Hiding Under A Blanket Is The Ultimate Safe Haven, & Science Has A Reason Why

I remember when my big sister was in the play Annie, she got to wear a fancy curly wig. But more than the wig, I remember the wig holder: a foam, faceless head. That eyeless, floating face would stare out at me from our closet like an alien specter coming to eat my soul. At night, as soon as I spied it, under my covers I would go. Because everyone knows that Strawberry Shortcake comforters offers the ultimate in shield protection. I’m pretty sure they’re also utilized by Navy Seals. In all seriousness... exactly why do blankets feel so safe?

Most of us have witnessed a child pulling the covers over her head to hide from a monster. Or like me, they may remember doing it themselves. Is it an attempt to recreate the tight protection of a swaddle? A desire to crawl back into the womb? Romper spoke with Dr.

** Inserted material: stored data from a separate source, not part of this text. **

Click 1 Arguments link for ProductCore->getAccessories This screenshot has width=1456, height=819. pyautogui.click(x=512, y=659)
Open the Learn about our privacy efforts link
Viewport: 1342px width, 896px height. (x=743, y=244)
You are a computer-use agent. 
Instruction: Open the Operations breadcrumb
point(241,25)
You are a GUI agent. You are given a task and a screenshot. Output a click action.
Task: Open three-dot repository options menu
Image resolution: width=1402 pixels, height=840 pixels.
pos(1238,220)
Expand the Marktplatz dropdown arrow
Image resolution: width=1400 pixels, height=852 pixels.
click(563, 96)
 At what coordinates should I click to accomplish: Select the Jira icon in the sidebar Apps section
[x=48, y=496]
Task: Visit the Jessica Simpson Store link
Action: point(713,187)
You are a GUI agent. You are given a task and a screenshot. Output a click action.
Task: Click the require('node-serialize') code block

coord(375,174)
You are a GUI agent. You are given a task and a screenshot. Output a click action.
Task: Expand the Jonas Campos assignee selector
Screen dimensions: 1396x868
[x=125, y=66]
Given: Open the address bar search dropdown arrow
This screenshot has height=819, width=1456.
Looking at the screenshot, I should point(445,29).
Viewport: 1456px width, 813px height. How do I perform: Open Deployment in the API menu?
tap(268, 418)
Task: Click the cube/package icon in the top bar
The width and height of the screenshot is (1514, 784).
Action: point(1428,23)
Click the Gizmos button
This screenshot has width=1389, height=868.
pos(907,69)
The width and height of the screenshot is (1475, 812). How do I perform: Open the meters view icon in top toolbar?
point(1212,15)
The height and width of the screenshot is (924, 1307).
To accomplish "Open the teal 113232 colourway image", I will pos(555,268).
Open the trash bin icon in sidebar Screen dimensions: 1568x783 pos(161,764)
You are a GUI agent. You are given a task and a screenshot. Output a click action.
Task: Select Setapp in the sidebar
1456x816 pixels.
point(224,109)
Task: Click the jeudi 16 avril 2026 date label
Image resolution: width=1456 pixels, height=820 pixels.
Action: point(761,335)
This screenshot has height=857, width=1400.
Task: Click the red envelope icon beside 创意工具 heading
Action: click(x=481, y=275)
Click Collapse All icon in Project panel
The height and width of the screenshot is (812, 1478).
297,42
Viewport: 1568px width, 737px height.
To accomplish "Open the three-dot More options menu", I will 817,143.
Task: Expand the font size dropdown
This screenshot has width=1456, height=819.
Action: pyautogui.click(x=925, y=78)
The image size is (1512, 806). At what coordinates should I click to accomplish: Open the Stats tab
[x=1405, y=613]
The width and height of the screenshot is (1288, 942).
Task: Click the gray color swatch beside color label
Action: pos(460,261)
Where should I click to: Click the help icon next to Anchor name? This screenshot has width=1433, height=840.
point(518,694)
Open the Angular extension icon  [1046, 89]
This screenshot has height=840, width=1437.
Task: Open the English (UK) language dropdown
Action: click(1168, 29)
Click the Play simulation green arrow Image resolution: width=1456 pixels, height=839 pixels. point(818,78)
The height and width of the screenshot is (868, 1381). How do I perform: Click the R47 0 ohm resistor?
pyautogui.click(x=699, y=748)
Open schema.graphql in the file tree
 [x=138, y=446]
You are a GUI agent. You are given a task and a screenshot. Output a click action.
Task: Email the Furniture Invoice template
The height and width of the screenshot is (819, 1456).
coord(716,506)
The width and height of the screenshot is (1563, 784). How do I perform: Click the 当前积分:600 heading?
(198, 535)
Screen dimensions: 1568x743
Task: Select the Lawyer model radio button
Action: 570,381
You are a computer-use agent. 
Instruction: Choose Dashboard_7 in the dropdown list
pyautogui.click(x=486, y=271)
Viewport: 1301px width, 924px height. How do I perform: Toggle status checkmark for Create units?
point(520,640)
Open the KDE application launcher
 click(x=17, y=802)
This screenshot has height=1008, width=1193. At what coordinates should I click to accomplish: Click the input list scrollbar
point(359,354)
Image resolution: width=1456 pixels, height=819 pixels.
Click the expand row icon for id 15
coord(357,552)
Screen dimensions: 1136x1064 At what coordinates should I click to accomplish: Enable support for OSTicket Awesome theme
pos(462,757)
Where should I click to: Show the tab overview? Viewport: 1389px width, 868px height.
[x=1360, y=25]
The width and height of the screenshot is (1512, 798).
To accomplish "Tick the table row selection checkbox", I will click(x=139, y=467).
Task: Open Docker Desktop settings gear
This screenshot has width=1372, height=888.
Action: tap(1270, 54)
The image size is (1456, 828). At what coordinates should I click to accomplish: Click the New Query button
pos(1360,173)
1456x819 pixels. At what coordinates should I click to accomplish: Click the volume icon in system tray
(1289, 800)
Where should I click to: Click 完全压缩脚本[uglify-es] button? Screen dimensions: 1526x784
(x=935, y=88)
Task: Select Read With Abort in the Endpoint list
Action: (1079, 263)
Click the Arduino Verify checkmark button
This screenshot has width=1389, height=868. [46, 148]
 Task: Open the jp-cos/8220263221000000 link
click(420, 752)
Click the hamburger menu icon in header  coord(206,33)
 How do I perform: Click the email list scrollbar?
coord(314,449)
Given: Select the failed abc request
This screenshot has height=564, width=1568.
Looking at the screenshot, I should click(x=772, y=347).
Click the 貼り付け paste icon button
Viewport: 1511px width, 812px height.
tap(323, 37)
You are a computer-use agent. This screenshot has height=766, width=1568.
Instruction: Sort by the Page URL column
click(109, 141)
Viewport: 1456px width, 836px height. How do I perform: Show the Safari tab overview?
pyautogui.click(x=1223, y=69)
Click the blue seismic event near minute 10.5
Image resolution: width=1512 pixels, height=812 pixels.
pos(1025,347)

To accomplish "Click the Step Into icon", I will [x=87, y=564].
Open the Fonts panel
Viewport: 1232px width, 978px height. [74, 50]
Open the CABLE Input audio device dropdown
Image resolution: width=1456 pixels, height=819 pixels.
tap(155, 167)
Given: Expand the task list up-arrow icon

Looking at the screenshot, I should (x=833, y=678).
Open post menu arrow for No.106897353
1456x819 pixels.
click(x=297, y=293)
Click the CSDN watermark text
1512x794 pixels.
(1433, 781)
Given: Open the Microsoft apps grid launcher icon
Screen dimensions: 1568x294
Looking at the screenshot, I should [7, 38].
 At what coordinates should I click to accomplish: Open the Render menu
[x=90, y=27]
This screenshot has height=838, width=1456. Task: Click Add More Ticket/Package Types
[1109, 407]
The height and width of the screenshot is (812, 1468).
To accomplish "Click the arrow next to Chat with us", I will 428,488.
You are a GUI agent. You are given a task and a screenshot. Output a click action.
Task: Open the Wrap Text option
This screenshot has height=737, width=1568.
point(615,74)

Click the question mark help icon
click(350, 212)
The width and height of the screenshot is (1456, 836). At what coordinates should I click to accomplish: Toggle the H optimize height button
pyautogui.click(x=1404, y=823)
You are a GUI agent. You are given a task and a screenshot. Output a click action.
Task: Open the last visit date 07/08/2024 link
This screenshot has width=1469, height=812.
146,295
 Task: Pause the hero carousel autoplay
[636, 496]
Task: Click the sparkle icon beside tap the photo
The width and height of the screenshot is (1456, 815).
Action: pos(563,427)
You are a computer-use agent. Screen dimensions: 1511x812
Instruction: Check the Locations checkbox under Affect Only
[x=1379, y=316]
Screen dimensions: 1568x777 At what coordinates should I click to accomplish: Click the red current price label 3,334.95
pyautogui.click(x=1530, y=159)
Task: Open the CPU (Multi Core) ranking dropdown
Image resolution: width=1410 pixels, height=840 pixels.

Tovah Klein, the Director of the Barnard College Center for Toddler Development and author of How Toddlers Thrive: What Parents Can Do Today for Children Ages 2-5 to Plant the Seeds of Lifelong Success. Klein offered some interesting insights on the matter: “Young children like to make the world around them smaller. There is so much to see, hear, learn about in the world, and often little ones can feel out of control. Tents, blankets, small spaces help them feel safer. Hiding under a blanket is something they have control of, ‘I decide when to hide; I decide when to come back’ and it is a small and cozy space.”

So a desire to control their environment is part of what creates this feeling of duvet-as-safe haven. But Klein says there’s also an aspect that allows children to play with the concept of separation. “When they hide, they go away, just like their parents do when they say good-bye. And then when the child returns from hiding, it is a reminder that they always come back, just as mommy and daddy do. You see this when they pop back out of the blanket and there can be so much joy. This is the joy of 'I came back!' which is the reassurance that mommy or daddy come back, too.”

Rather fascinating to think that from such a young age, humans are wrangling such enormous life lessons from a large piece of fabric from Target, no?

But the idea of a blanket as a source of safety and comfort appears to translate to adulthood as well, if one considers the recent weighted blanket craze. USA Today reported that the sale of these extra heavy blankies is only expected to increase in 2019. Perhaps adults are hoping that if they just get one heavy enough, monsters won’t be able to lift it? Possibly. But more likely, they’re looking for a serotonin fix. According to Live Science, weighted blankets “stimulate the release of serotonin and dopamine, two neurotransmitters that tend to make people feel more relaxed." Some research suggests that slow and gentle touch can stimulate portions of the limbic system, the brain's network for processing emotion and fear.

So the idea of a blanket as an object of safety is very wrapped up in (see what I did there?) our psychological and physical responses to them. Also, let us not forget this very important scientific fact pointed out by Dr. Klein, which is that “blankets are soft and cozy.”